Un niño que visitaba la iglesia El Calvario en El Viejo, Chinandega alertó a feligreses acerca del llanto de las imágenes de la Virgen Dolorosa, San Juan Apóstol y María Magdalena.

En cuestión de pocos momentos la noticia se regó por todos los alrededores y la población empezó a llegar a ver si las imágenes en realidad lloraban.
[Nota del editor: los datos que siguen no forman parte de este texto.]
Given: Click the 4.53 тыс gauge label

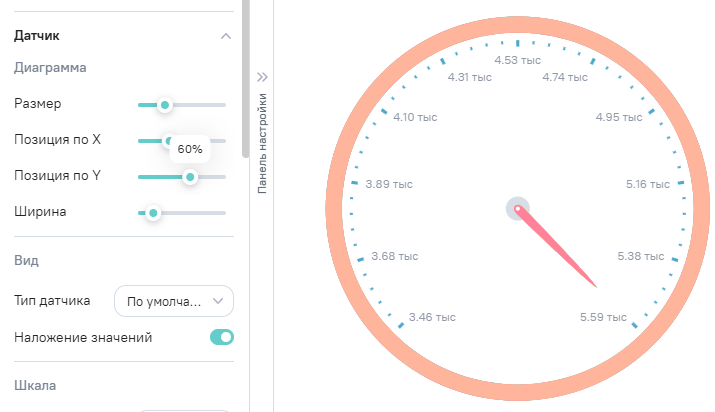Looking at the screenshot, I should pos(519,61).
Unos lo asociaron con mensajes divinos, mientras que otros a un mensaje apocalíptico.

El Sacerdote llegó y pidió a la población que se retirara porque la situación tenía que ser valorada por la iglesia.

Poco después el sacerdote explicó al corresponsal de Canal 8 en la localidad, que se trataba de una mala interpretación, ya que al inicio de la semana un seminarista hizo una limpieza en todo el templo y eso incurría en dar cuidados especiales a las imágenes de la Virgen Dolorosa, San Juan Apóstol y María Magdalena.

Pero éste, por decisión propia, puso lágrimas falsas de silicona a las imágenes por tratarse del tiempo de Cuaresma, además indicó que las estatuas inicialmente ya tenían las lágrimas, pero éstas se habían deteriorado y por eso tomó la iniciativa.

El rumor que sorprendió al pueblo fiel y católico de la localidad fue aclarado poco después, acabando así con la incertidumbre que tenía en zozobra a los feligreses.

Aún así, algunos creyentes decidieron seguir pensando en que en realidad eran lágrimas milagrosas.